_PROBLEM_:
Reproduce the stretch of the Kiro Ception documentation from "Privacy: All data" through "local, offline embeddings." word for word.

Kiro Ception auto-discovers and indexes conversations from three IDE formats plus the CLI:
| Format | Location (macOS) | Notes |
|---|---|---|
| Kiro 1.0 (current) | ~/.kiro/sessions/<sha256_prefix>/<session_id>/messages.jsonl |
Primary format since Kiro IDE 1.0. Each session has session.json (metadata) + messages.jsonl (JSONL stream). Full assistant responses stored inline alongside tool calls. Directory names are the first 16 hex chars of SHA256(workspace_path). |
| Workspace-sessions (pre-1.0) | ~/Library/Application Support/Kiro/User/globalStorage/kiro.kiroagent/workspace-sessions/<base64_path>/<uuid>.json |
Older format where sessions were JSON files with a history array. Directory names are base64url-encoded workspace paths. Assistant responses were stubs ("On it.") — real responses came from execution logs. |
| Legacy .chat | ~/Library/Application Support/Kiro/User/globalStorage/kiro.kiroagent/<workspace_hash>/<uuid>.chat |
Earliest format. Full conversations in a single JSON file with chat array. |
| Execution logs (pre-1.0) | ~/Library/Application Support/Kiro/User/globalStorage/kiro.kiroagent/<workspace_hash>/414d1636299d2b9e4ce7e17fb11f63e9/<exec_id> |
Separate files containing assistant responses (actionType="say") and tool actions. Used to reconstruct full conversations for workspace-sessions format. |
| CLI | ~/.kiro/cli/conversations.db |
SQLite database with conversations_v2 table. Indexed automatically. |
When the same session exists in multiple formats (e.g., migrated from workspace-sessions to Kiro 1.0), deduplication ensures it is only indexed once, preferring the richest format (Kiro 1.0 > workspace-sessions > legacy).
Privacy: All data is processed and stored locally on your machine. No telemetry, no external API calls, and no data leaves your device; unless you explicitly configure a third-party embedding provider (e.g., OpenAI). The default configuration uses fully local, offline embeddings.
Found a bug? Have a feature request? Open an issue on GitHub.
If you're looking to contribute, here are some areas where we'd love help:
-
Cross-platform testing — The codebase targets macOS, Windows, and Linux. We develop primarily on macOS and have done targeted Windows work, but need broader real-world testing on Windows (especially around the engine subprocess lifecycle, file locking, and native DLL preloading) and Linux (various distros, ARM64).
-
Integration tests / CI pipeline — Currently all tests are unit/mock-based. We need end-to-end integration tests that spin up the actual engine process with test fixture data and exercise the full MCP proxy → HTTP → engine → SQLite → search path. This would enable a proper GitHub Actions CI matrix across OS and Python versions.

_COLLECTED MATERIAL_:

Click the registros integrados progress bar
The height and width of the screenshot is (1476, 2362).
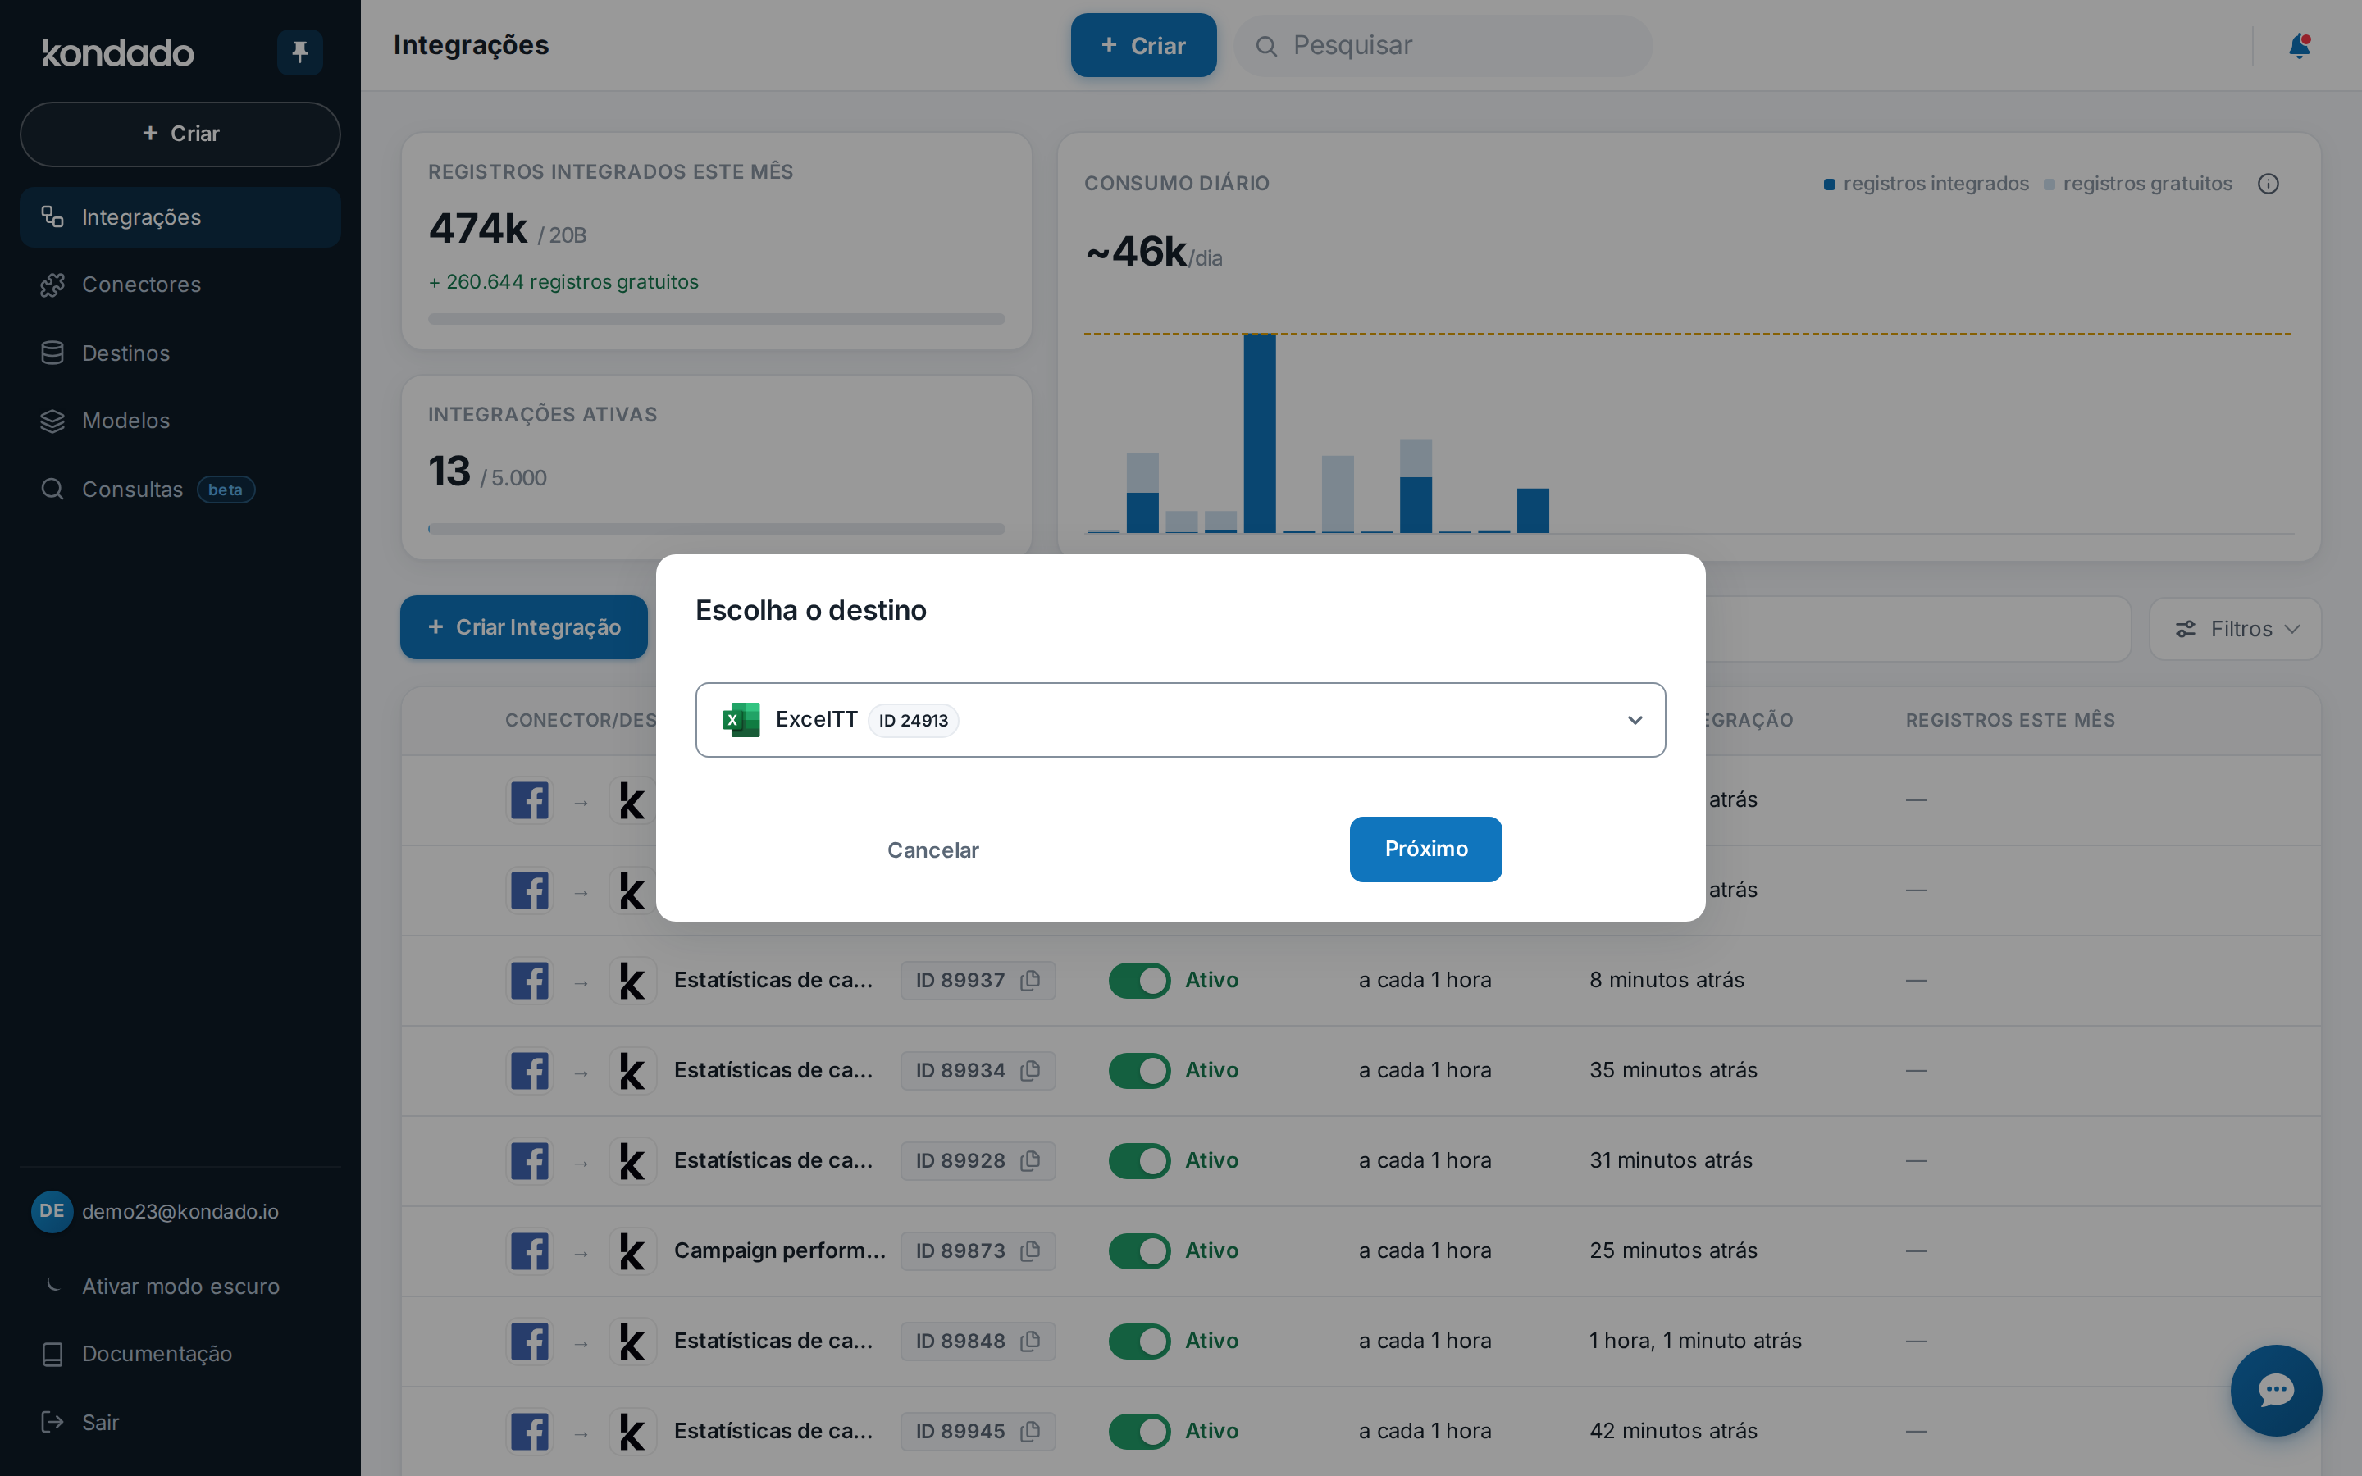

_SOLUTION_:
Privacy: All data is processed and stored locally on your machine. No telemetry, no external API calls, and no data leaves your device; unless you explicitly configure a third-party embedding provider (e.g., OpenAI). The default configuration uses fully local, offline embeddings.